→ **PASSAGE TO READ**:

Perhaps it was the lack of viewers that contributed to the summer of ‘97 falling so swiftly out of the collective memory. Indeed, for most people Le Tournoi is better known for being the setting for one of the great free kicks from Roberto Carlos, the Brazilian full-back whose ‘banana’ shot remains one of the most ludicrous strikes the game has seen.

The major difference, England will hope, is that the Nations League will be regarded as a genuine title. Time will tell on that front, although it is certain that the current England team are treating their trip to Portugal with the utmost seriousness. The nature of the two trophies — the grand, sleek Nations League edition is far removed from Le Tournoi’s bizarre comic book-style ball-shaped trophy — also adds a layer of gravitas that was missing in France.

Still, the opposition was formidable back then, more so than it is in Portugal this week, and such was England’s exuberance on the pitch that L’Equipe, the French sports newspaper, wrote that Hoddle’s players were “chic”. Wins over Italy (World Cup finalists in 1994) and France (World Cup winners in 1998, a year later) secured the trophy for England, who lost to Brazil (world champions at the time) in their final match in Paris.


“The pressure was off,” Stuart Pearce told Sky Sports. “It was a more enjoyable tournament to play in.” Southgate, meanwhile, has said it was “like the perfect stag week” as England jetted from Nantes to Montpellier and then to the French capital. “Really good food, nice weather, what’s not to like?”

→ **INFORMATION SUPPLIED**:
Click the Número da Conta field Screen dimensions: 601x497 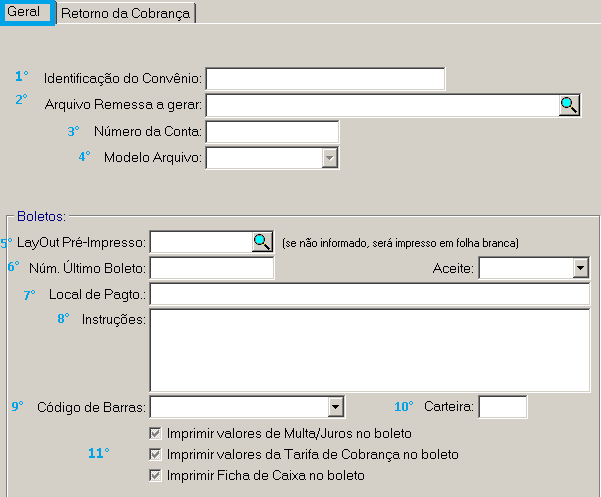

→ **AIM**: Carry on the article about England's 1997 Le Tournoi win and the Nations League, starting right after its final sentence.

→ **ANSWER**:
Hoddle’s side were as exciting and fresh as Southgate’s team is now. The defeat to Brazil, though, was a reality check that sounds unavoidably familiar today. “England can be congratulated for earning the right to joust with the best but last night they discovered that they still have some way to go to match them,” wrote the Independent in a reflection that could just as accurately have been applied to England’s World Cup semi-final defeat by Croatia last year.

Naturally, the promise of ‘97 went unfulfilled a year later, when England lost to Argentina in the round of 16 at the 1998 World Cup. Le Tournoi turned out to be the high point of a cycle that took England from desperation to optimism and then back to disappointment again. So far, Southgate’s England have trod the same path, in a similar style. The challenge will be not only to win the Nations League but to ensure that, 22 years from now, the trip to Portugal in 2019 is known as a major stepping stone for the side rather than an oft-forgotten little piece of their footballing history.